**EXERCISE DETAILS:**
Reproduce the data below line for line, with no changes.

**DATA RECORDS:**
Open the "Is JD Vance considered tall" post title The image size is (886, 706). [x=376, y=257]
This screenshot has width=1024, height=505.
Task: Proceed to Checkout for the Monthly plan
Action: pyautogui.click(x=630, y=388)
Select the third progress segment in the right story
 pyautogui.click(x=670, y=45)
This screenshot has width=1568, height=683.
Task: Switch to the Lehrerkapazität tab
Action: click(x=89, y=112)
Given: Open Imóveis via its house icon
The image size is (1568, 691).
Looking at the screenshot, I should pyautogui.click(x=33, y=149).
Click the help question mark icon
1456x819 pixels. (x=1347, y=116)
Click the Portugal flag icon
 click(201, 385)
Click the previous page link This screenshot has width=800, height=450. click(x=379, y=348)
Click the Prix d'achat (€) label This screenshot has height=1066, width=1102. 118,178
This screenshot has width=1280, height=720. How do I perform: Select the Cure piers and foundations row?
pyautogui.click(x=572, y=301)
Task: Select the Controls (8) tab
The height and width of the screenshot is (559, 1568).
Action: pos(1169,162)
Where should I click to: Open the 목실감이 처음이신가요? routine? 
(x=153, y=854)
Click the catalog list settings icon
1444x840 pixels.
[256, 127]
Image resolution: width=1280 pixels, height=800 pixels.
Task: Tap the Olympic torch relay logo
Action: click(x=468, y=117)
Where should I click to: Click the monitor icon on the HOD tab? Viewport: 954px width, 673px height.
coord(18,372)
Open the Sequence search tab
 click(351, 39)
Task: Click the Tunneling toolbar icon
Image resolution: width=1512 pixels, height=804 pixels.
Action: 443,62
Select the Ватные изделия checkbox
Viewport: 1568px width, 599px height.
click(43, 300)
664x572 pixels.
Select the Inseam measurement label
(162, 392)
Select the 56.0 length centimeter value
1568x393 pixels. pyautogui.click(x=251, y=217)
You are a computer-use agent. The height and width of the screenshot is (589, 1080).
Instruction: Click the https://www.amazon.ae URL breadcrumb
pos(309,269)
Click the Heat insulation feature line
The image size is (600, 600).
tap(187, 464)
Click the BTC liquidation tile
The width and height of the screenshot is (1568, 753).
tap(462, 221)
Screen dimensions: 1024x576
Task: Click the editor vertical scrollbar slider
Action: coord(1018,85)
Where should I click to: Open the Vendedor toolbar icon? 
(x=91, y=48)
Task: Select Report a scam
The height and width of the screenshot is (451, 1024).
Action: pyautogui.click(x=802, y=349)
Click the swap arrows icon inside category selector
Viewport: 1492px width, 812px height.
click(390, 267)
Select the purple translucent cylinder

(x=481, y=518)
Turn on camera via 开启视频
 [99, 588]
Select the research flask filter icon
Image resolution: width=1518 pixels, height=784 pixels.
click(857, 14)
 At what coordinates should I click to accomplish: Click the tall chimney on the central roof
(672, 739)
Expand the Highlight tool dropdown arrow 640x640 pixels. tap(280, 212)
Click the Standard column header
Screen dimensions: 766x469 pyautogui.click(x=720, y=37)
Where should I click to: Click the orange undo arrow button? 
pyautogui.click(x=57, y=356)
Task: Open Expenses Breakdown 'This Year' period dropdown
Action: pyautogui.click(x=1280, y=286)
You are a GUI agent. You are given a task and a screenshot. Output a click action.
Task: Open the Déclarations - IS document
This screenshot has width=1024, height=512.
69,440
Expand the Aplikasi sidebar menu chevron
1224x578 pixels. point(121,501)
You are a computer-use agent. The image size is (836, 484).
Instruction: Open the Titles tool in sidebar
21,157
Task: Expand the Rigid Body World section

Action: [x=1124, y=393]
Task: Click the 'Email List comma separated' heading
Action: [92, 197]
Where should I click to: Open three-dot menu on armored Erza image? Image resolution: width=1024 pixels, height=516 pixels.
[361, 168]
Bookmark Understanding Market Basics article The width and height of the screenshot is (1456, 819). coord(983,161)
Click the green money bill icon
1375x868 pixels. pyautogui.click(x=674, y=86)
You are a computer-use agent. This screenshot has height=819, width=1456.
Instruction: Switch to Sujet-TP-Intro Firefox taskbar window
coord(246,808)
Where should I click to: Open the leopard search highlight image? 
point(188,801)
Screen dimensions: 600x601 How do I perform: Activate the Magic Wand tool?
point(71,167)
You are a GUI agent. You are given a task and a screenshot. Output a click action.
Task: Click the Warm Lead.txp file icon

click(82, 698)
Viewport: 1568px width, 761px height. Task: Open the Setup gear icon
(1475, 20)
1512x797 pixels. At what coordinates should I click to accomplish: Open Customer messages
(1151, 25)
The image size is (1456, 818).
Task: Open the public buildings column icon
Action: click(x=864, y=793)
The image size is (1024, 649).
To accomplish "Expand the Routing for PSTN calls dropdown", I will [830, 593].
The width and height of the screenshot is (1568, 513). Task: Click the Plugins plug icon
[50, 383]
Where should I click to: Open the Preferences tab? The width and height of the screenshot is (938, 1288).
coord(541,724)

**TASK OUTPUT:**
Open the "Is JD Vance considered tall" post title The image size is (886, 706). [x=376, y=257]
This screenshot has width=1024, height=505.
Task: Proceed to Checkout for the Monthly plan
Action: pyautogui.click(x=630, y=388)
Select the third progress segment in the right story
 pyautogui.click(x=670, y=45)
This screenshot has width=1568, height=683.
Task: Switch to the Lehrerkapazität tab
Action: click(x=89, y=112)
Given: Open Imóveis via its house icon
The image size is (1568, 691).
Looking at the screenshot, I should pyautogui.click(x=33, y=149).
Click the help question mark icon
1456x819 pixels. (x=1347, y=116)
Click the Portugal flag icon
 click(201, 385)
Click the previous page link This screenshot has width=800, height=450. click(x=379, y=348)
Click the Prix d'achat (€) label This screenshot has height=1066, width=1102. 118,178
This screenshot has width=1280, height=720. How do I perform: Select the Cure piers and foundations row?
pyautogui.click(x=572, y=301)
Task: Select the Controls (8) tab
The height and width of the screenshot is (559, 1568).
Action: pos(1169,162)
Where should I click to: Open the 목실감이 처음이신가요? routine? 
(x=153, y=854)
Click the catalog list settings icon
1444x840 pixels.
[256, 127]
Image resolution: width=1280 pixels, height=800 pixels.
Task: Tap the Olympic torch relay logo
Action: click(x=468, y=117)
Where should I click to: Click the monitor icon on the HOD tab? Viewport: 954px width, 673px height.
coord(18,372)
Open the Sequence search tab
 click(351, 39)
Task: Click the Tunneling toolbar icon
Image resolution: width=1512 pixels, height=804 pixels.
Action: 443,62
Select the Ватные изделия checkbox
Viewport: 1568px width, 599px height.
click(43, 300)
664x572 pixels.
Select the Inseam measurement label
(162, 392)
Select the 56.0 length centimeter value
1568x393 pixels. pyautogui.click(x=251, y=217)
You are a computer-use agent. The height and width of the screenshot is (589, 1080).
Instruction: Click the https://www.amazon.ae URL breadcrumb
pos(309,269)
Click the Heat insulation feature line
The image size is (600, 600).
tap(187, 464)
Click the BTC liquidation tile
The width and height of the screenshot is (1568, 753).
tap(462, 221)
Screen dimensions: 1024x576
Task: Click the editor vertical scrollbar slider
Action: coord(1018,85)
Where should I click to: Open the Vendedor toolbar icon? 
(x=91, y=48)
Task: Select Report a scam
The height and width of the screenshot is (451, 1024).
Action: pyautogui.click(x=802, y=349)
Click the swap arrows icon inside category selector
Viewport: 1492px width, 812px height.
click(390, 267)
Select the purple translucent cylinder

(x=481, y=518)
Turn on camera via 开启视频
 [99, 588]
Select the research flask filter icon
Image resolution: width=1518 pixels, height=784 pixels.
click(857, 14)
 At what coordinates should I click to accomplish: Click the tall chimney on the central roof
(672, 739)
Expand the Highlight tool dropdown arrow 640x640 pixels. tap(280, 212)
Click the Standard column header
Screen dimensions: 766x469 pyautogui.click(x=720, y=37)
Where should I click to: Click the orange undo arrow button? 
pyautogui.click(x=57, y=356)
Task: Open Expenses Breakdown 'This Year' period dropdown
Action: pyautogui.click(x=1280, y=286)
You are a GUI agent. You are given a task and a screenshot. Output a click action.
Task: Open the Déclarations - IS document
This screenshot has width=1024, height=512.
69,440
Expand the Aplikasi sidebar menu chevron
1224x578 pixels. point(121,501)
You are a computer-use agent. The image size is (836, 484).
Instruction: Open the Titles tool in sidebar
21,157
Task: Expand the Rigid Body World section

Action: [x=1124, y=393]
Task: Click the 'Email List comma separated' heading
Action: [92, 197]
Where should I click to: Open three-dot menu on armored Erza image? Image resolution: width=1024 pixels, height=516 pixels.
[361, 168]
Bookmark Understanding Market Basics article The width and height of the screenshot is (1456, 819). coord(983,161)
Click the green money bill icon
1375x868 pixels. pyautogui.click(x=674, y=86)
You are a computer-use agent. This screenshot has height=819, width=1456.
Instruction: Switch to Sujet-TP-Intro Firefox taskbar window
coord(246,808)
Where should I click to: Open the leopard search highlight image? 
point(188,801)
Screen dimensions: 600x601 How do I perform: Activate the Magic Wand tool?
point(71,167)
You are a GUI agent. You are given a task and a screenshot. Output a click action.
Task: Click the Warm Lead.txp file icon

click(82, 698)
Viewport: 1568px width, 761px height. Task: Open the Setup gear icon
(1475, 20)
1512x797 pixels. At what coordinates should I click to accomplish: Open Customer messages
(1151, 25)
The image size is (1456, 818).
Task: Open the public buildings column icon
Action: click(x=864, y=793)
The image size is (1024, 649).
To accomplish "Expand the Routing for PSTN calls dropdown", I will [830, 593].
The width and height of the screenshot is (1568, 513). Task: Click the Plugins plug icon
[50, 383]
Where should I click to: Open the Preferences tab? The width and height of the screenshot is (938, 1288).
coord(541,724)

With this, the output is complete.